TASK
Repeat each entry verbatim.

Top of DATA SUPPLIED

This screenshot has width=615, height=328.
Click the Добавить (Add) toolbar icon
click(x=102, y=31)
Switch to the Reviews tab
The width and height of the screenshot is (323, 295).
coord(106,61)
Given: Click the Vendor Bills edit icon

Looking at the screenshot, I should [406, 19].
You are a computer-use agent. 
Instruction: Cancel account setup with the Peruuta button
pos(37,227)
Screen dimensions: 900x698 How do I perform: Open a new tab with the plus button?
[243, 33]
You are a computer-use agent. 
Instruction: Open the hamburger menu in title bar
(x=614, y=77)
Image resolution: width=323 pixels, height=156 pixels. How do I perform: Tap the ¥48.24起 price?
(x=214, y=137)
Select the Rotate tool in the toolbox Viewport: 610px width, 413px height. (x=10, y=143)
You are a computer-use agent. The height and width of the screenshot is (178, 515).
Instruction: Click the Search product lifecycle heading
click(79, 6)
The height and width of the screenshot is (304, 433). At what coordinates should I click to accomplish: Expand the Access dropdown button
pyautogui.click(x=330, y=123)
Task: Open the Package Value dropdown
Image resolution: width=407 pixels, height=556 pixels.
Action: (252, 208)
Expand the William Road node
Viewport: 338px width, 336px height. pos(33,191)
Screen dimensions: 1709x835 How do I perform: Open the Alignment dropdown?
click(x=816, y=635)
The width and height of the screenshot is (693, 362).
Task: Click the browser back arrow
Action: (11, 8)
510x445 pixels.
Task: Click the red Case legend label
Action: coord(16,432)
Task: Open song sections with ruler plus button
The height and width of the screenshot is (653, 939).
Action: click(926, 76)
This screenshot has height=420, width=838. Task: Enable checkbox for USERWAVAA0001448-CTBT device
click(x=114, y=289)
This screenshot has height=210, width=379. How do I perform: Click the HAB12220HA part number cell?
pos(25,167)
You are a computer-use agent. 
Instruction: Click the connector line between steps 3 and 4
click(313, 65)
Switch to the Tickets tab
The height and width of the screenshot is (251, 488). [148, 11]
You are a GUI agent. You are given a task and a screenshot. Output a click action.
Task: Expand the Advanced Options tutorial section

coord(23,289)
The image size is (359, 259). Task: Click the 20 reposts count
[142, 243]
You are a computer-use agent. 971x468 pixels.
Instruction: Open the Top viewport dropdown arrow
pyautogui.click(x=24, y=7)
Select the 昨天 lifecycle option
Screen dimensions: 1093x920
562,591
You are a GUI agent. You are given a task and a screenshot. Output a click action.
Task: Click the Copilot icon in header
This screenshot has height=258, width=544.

Bottom of DATA SUPPLIED

THE COMPLETED TASK
This screenshot has width=615, height=328.
Click the Добавить (Add) toolbar icon
click(x=102, y=31)
Switch to the Reviews tab
The width and height of the screenshot is (323, 295).
coord(106,61)
Given: Click the Vendor Bills edit icon

Looking at the screenshot, I should [406, 19].
You are a computer-use agent. 
Instruction: Cancel account setup with the Peruuta button
pos(37,227)
Screen dimensions: 900x698 How do I perform: Open a new tab with the plus button?
[243, 33]
You are a computer-use agent. 
Instruction: Open the hamburger menu in title bar
(x=614, y=77)
Image resolution: width=323 pixels, height=156 pixels. How do I perform: Tap the ¥48.24起 price?
(x=214, y=137)
Select the Rotate tool in the toolbox Viewport: 610px width, 413px height. (x=10, y=143)
You are a computer-use agent. The height and width of the screenshot is (178, 515).
Instruction: Click the Search product lifecycle heading
click(79, 6)
The height and width of the screenshot is (304, 433). At what coordinates should I click to accomplish: Expand the Access dropdown button
pyautogui.click(x=330, y=123)
Task: Open the Package Value dropdown
Image resolution: width=407 pixels, height=556 pixels.
Action: (252, 208)
Expand the William Road node
Viewport: 338px width, 336px height. pos(33,191)
Screen dimensions: 1709x835 How do I perform: Open the Alignment dropdown?
click(x=816, y=635)
The width and height of the screenshot is (693, 362).
Task: Click the browser back arrow
Action: (11, 8)
510x445 pixels.
Task: Click the red Case legend label
Action: coord(16,432)
Task: Open song sections with ruler plus button
The height and width of the screenshot is (653, 939).
Action: click(926, 76)
This screenshot has height=420, width=838. Task: Enable checkbox for USERWAVAA0001448-CTBT device
click(x=114, y=289)
This screenshot has height=210, width=379. How do I perform: Click the HAB12220HA part number cell?
pos(25,167)
You are a computer-use agent. 
Instruction: Click the connector line between steps 3 and 4
click(313, 65)
Switch to the Tickets tab
The height and width of the screenshot is (251, 488). [148, 11]
You are a GUI agent. You are given a task and a screenshot. Output a click action.
Task: Expand the Advanced Options tutorial section

coord(23,289)
The image size is (359, 259). Task: Click the 20 reposts count
[142, 243]
You are a computer-use agent. 971x468 pixels.
Instruction: Open the Top viewport dropdown arrow
pyautogui.click(x=24, y=7)
Select the 昨天 lifecycle option
Screen dimensions: 1093x920
562,591
You are a GUI agent. You are given a task and a screenshot. Output a click action.
Task: Click the Copilot icon in header
This screenshot has height=258, width=544.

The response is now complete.